(TASK OBJECTIVE)
Your reply should hold exactly the lines from the one that contains "Viewport: 800px width, 1030px" through the end of the data. Repeat them word for word.
━━━━━━━━━━━━━━━━━━━━━━━━━━━━━━
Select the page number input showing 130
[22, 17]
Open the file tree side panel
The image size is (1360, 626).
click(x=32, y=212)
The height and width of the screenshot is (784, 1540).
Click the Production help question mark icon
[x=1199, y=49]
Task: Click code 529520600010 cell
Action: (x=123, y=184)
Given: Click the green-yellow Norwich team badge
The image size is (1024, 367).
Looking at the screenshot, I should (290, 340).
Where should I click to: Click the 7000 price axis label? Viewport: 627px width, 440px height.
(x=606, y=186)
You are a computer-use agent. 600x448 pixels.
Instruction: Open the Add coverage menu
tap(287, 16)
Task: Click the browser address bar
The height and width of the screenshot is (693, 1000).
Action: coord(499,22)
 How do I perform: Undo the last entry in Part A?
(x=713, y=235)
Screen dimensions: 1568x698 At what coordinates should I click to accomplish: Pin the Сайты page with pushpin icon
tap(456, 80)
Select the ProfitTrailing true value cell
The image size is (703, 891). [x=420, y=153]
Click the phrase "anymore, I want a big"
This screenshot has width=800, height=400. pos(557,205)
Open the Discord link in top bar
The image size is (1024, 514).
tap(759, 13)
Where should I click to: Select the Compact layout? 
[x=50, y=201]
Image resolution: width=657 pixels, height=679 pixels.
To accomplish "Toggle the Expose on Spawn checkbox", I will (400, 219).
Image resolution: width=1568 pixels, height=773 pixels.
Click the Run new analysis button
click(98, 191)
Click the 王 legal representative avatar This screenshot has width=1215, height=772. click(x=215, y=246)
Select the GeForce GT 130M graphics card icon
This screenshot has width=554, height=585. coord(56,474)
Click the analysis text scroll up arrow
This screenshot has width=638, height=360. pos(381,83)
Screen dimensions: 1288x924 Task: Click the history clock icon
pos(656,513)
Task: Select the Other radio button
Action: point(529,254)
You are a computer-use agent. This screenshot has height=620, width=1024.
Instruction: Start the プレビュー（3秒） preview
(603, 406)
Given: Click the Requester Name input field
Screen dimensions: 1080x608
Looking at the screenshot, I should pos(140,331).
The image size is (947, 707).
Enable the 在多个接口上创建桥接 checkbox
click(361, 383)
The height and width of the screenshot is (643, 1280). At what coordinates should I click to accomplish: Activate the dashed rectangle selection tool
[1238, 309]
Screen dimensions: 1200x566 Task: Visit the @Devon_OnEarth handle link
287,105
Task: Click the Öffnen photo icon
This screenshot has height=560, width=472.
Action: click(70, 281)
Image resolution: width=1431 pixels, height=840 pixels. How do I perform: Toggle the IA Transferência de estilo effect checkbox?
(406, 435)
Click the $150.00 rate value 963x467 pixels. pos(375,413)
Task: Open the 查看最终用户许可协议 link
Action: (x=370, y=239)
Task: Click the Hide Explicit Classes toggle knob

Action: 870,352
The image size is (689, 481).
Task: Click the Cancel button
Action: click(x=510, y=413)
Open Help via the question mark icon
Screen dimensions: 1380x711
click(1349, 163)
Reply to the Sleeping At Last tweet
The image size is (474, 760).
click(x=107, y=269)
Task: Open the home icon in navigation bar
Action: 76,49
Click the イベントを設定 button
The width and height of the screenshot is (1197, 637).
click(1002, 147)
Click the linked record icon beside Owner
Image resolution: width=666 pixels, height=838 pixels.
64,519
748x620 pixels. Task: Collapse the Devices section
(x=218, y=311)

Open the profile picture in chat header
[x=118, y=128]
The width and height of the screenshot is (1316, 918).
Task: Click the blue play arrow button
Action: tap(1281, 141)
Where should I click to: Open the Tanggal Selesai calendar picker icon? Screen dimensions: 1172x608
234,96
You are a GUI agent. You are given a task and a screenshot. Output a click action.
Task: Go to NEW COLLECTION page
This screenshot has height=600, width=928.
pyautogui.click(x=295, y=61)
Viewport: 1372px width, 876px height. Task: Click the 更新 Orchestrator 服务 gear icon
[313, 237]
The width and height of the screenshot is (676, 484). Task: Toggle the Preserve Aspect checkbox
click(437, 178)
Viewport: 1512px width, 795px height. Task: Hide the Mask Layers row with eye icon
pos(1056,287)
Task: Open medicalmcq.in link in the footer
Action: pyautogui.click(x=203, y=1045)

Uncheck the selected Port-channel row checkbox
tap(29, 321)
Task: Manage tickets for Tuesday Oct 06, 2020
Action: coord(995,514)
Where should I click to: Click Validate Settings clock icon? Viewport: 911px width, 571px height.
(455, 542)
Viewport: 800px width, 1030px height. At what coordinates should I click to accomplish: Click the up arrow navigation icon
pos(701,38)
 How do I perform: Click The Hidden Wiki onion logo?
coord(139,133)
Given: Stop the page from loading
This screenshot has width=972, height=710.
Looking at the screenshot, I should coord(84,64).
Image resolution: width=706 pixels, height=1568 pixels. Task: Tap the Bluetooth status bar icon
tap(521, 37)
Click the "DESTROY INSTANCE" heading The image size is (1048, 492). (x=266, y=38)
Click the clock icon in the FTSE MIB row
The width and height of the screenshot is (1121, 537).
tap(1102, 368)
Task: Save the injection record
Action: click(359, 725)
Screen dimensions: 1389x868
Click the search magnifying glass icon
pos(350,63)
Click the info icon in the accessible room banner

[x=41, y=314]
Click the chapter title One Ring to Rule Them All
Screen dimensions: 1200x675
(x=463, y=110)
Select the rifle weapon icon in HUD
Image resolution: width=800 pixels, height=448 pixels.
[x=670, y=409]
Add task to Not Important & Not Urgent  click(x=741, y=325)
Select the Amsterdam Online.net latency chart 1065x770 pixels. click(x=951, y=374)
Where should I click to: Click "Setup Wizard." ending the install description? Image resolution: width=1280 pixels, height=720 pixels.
━━━━━━━━━━━━━━━━━━━━━━━━━━━━━━
(WORKED SOLUTION)
Viewport: 800px width, 1030px height. At what coordinates should I click to accomplish: Click the up arrow navigation icon
pos(701,38)
 How do I perform: Click The Hidden Wiki onion logo?
coord(139,133)
Given: Stop the page from loading
This screenshot has width=972, height=710.
Looking at the screenshot, I should coord(84,64).
Image resolution: width=706 pixels, height=1568 pixels. Task: Tap the Bluetooth status bar icon
tap(521, 37)
Click the "DESTROY INSTANCE" heading The image size is (1048, 492). (x=266, y=38)
Click the clock icon in the FTSE MIB row
The width and height of the screenshot is (1121, 537).
tap(1102, 368)
Task: Save the injection record
Action: click(359, 725)
Screen dimensions: 1389x868
Click the search magnifying glass icon
pos(350,63)
Click the info icon in the accessible room banner

[x=41, y=314]
Click the chapter title One Ring to Rule Them All
Screen dimensions: 1200x675
(x=463, y=110)
Select the rifle weapon icon in HUD
Image resolution: width=800 pixels, height=448 pixels.
[x=670, y=409]
Add task to Not Important & Not Urgent  click(x=741, y=325)
Select the Amsterdam Online.net latency chart 1065x770 pixels. click(x=951, y=374)
Where should I click to: Click "Setup Wizard." ending the install description? Image resolution: width=1280 pixels, height=720 pixels.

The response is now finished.